REQUIREMENT:
Lines from the one containing "Viewport: 867px width, 474px height." through the final line of the data, restated word for word and free of pictures, make up the whole answer.
━━━━━ LISTED ENTRIES ━━━━━
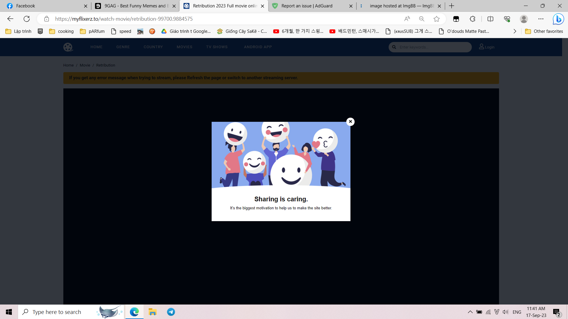Open the Split screen icon in the toolbar
This screenshot has width=568, height=319.
pyautogui.click(x=490, y=19)
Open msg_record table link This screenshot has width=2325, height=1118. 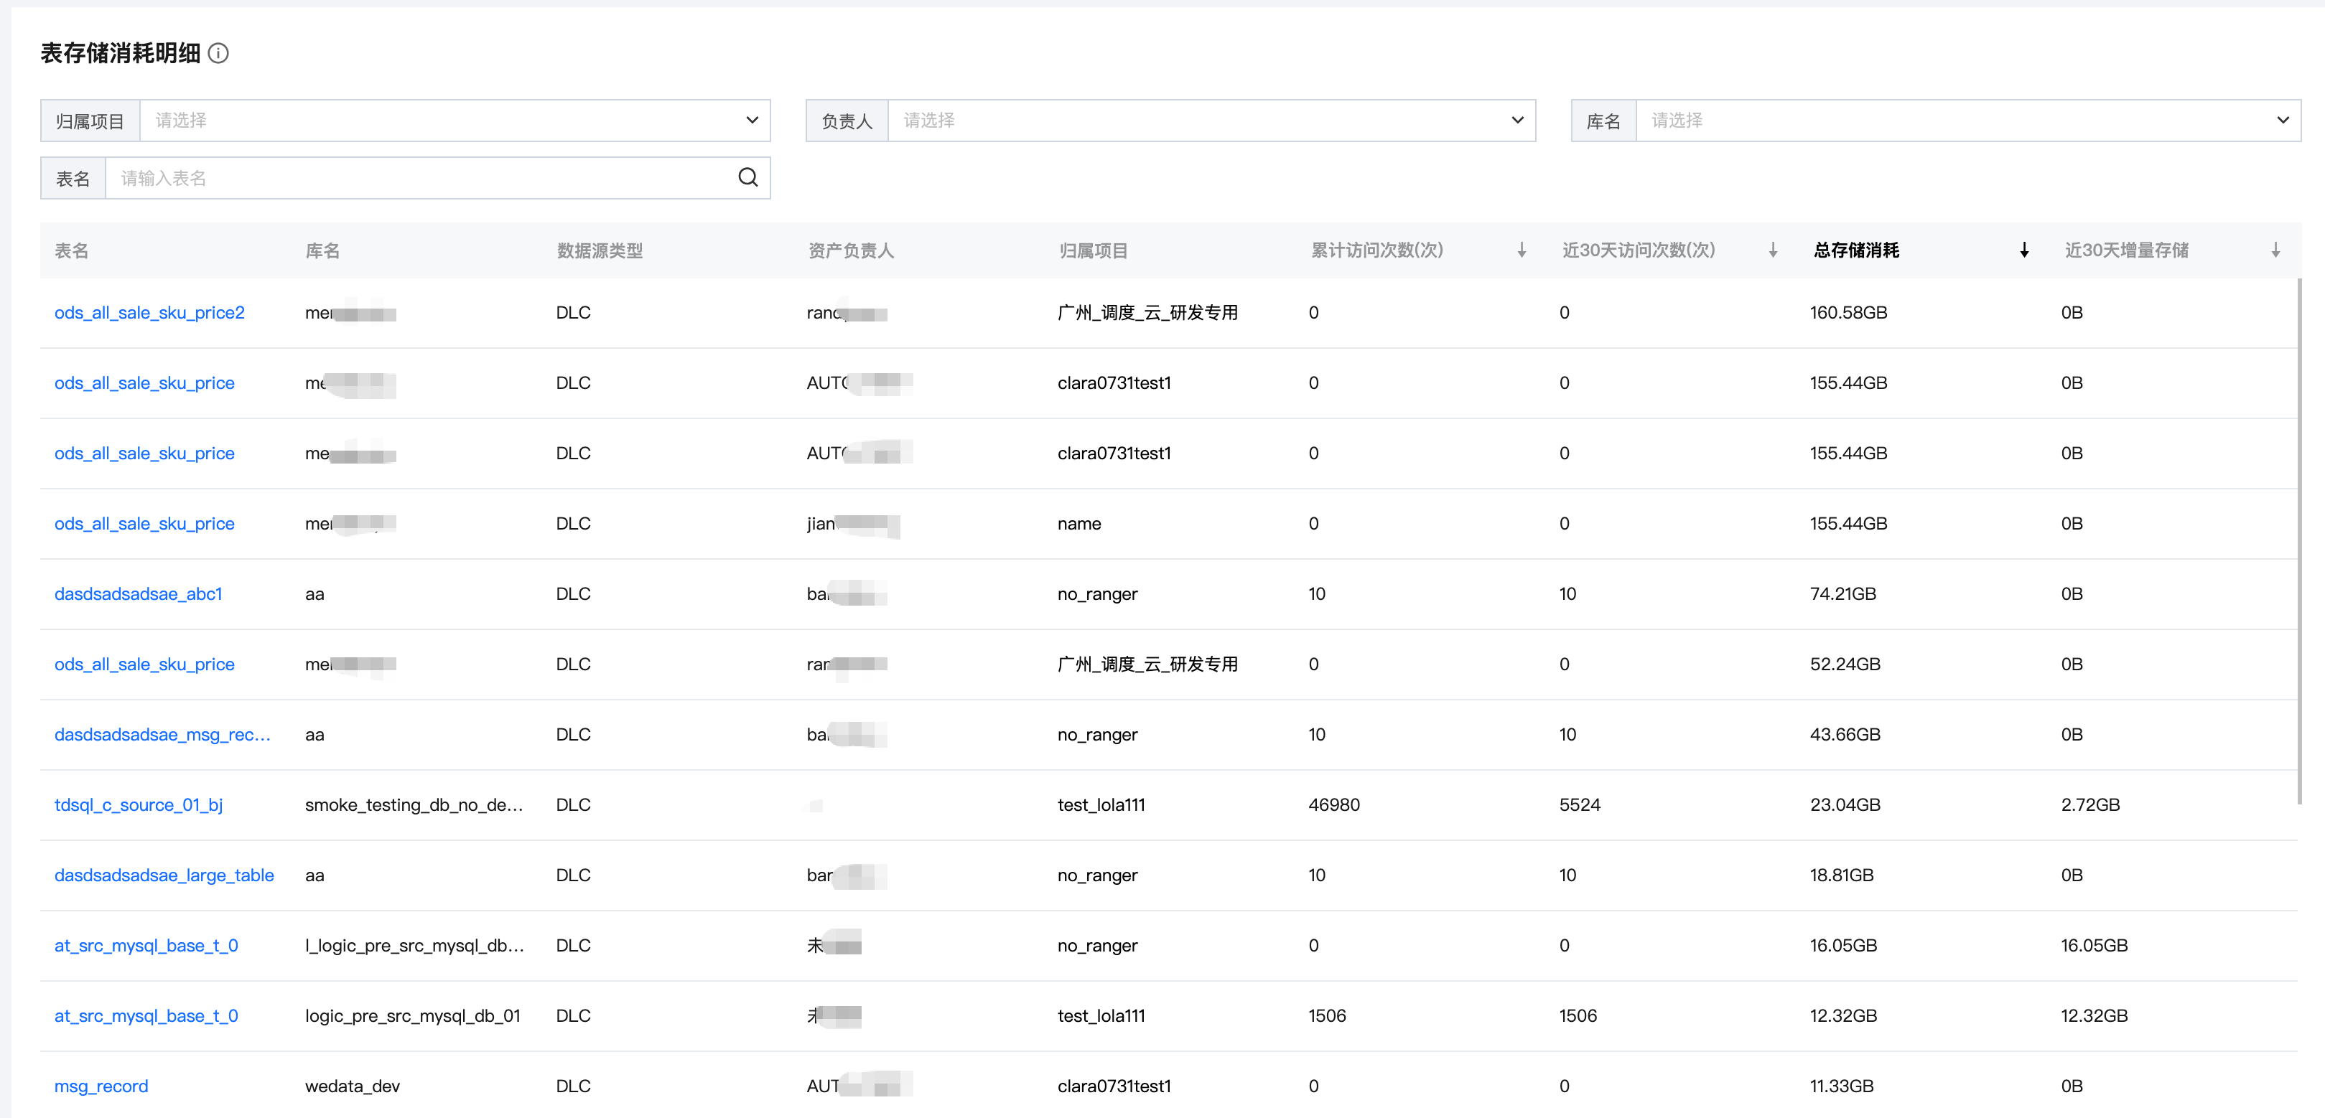coord(101,1086)
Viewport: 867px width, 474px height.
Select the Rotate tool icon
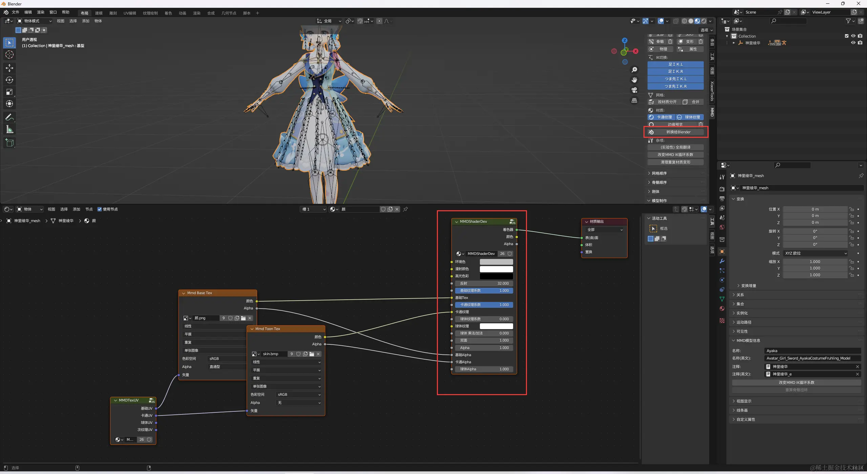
━━━━━
WRITTEN REPLY:
Viewport: 867px width, 474px height.
Select the Rotate tool icon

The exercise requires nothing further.